Edoardo Ottavianelli

Software Developer

Cybersecurity Student at Sapienza University. Passionate about Computing, Nature and the whole sphere of Science.

Contact me

Scroll down


[Statistics] Lesson 3

Author: Edoardo Ottavianelli
26/10/2020

Researches about theory (R)

7_R) Explain what are marginal, joint and conditional distributions and how we can explain the Bayes theorem using relative frequencies.

To help us with the goal of understanding these types of distributions (marginal, joint and conditional) I'm gonna show the graphic view of contingency table. In particular I'm gonna show these things referring to a bivariate distribution. As we've already seen in the first lesson, an univariate distribution it's a distribution considering only one characteristic of the analyzed population/sample (for instance, the age of the Statistics course students). The bivariate distribution shows two characteristics about the population/sample, in general we can say multivariate distribution (n characteristics, with n>=2). Let's take an example to explain these types of data. We take our Statistics class and make a bivariate distribution for it (fake data, just an example). We have 300 students (this is our population) and we want to show the distribution taking into account the age and the sex of the students.

A\S M F
0-23 43 28
24-26 77 36
27-30 39 20
31-37 18 19
38+ 8 12

So, in the first row we have some labels that are saying us: on the first column you have the whole population divided by sets of age values, instead on the first row you have the division by the sex. In the central values (so all the other cells ) we have the i,j value; so the value involving the i-th row and the j-th row. For example we can read that the 24-26 years old males are 77, and so on...
A\S M F d(A)
0-23 43 28 71
24-26 77 36 113
27-30 39 20 59
31-37 18 19 37
38+ 8 12 20
d(S) 185 115 300

Now instead I added a column and a row, specifically the last column and the last row. If you make some little calculations you can see the cells of the last column contain the sum of the previous two values.

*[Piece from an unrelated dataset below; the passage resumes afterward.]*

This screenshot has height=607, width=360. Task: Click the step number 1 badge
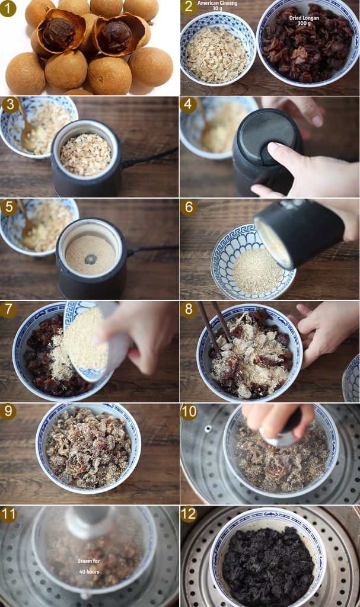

Instead, the cells on the last row contain the sum of the previous integer numbers. So, we can see the last column and the last row contain respectively the univariate distribution of the age variable, instead the last row contains the univariate distribution of the sex. Obviously the last cell of the last row (300) it's the total number of the items inside the population. This graphical view of a bivariate distribution is called contingency table.
In this view the last row and the last column represent two marginal distributions [1]. The distribution of age and sex, and they're called marginal because we can find them on the margins. Instead, the conditional distribution is composed by all the cells with a specified column. So for example, I can consider only the column under the M symbol, so taking into account only the male students. This means my population now is considerely more little. So we can refer at it as "conditional" because this distribution is conditioned by the fact we take into account only the male students. I can do the same also on the rows, isolating only for instance the row 24-26. Here my population is more little and I consider only 113 students, which 77 are male and 36 female. The last definition is joint distribution. This refer to the value inside a cell having the condition that the row is the i-th and the column is the j-th. So for example we know the 0-23 years old male students are 43. "Joint" because we join the dat about two variables [2].
Now, let's consider only the conditional distribution conditioned by the fact that we take into account only the female students. We can write the relative frequencies dividing all the values in that column by 115, so the total of the out conditioned population. So, reading from the top to the bottom we will have: 28/115, 36/115, 20/115, 19/115 and 12/115. Now I see I can express 36/115 as 36/300 x 300/115. The first parameter is just the joint distribution, so the female students being 24-26 years old. I can rewrite that expression in this way: 36/115 = (36/300) / (115/300). The second parameter is just the relative frequency of the female univariate distribution. This is a very interesting relationship, and obviously I can do the same for the rows and I obtain the same relationship (with different values of course).
Now, let's summarize and make some general assertions. Let n be the population cardinality and n(i,j) the joint distribution of the i-th row and the j-th column, let n(i) be the population of the i-th row and n(j) the population of the j-th column. We can say that n(i,j) / n(j) = ( n(i,j) / n ) / ( n(j) / n ). The first object of the second part is the relative frequency of the joint distribution n(i,j) and the second object of the second part is the relative frequency of n(j). So, the object of the first part is the relative frequency of the i-th row conditioned by the fact we take into account the population of the j-th column.
This relationship is called the Bayes theorem [3].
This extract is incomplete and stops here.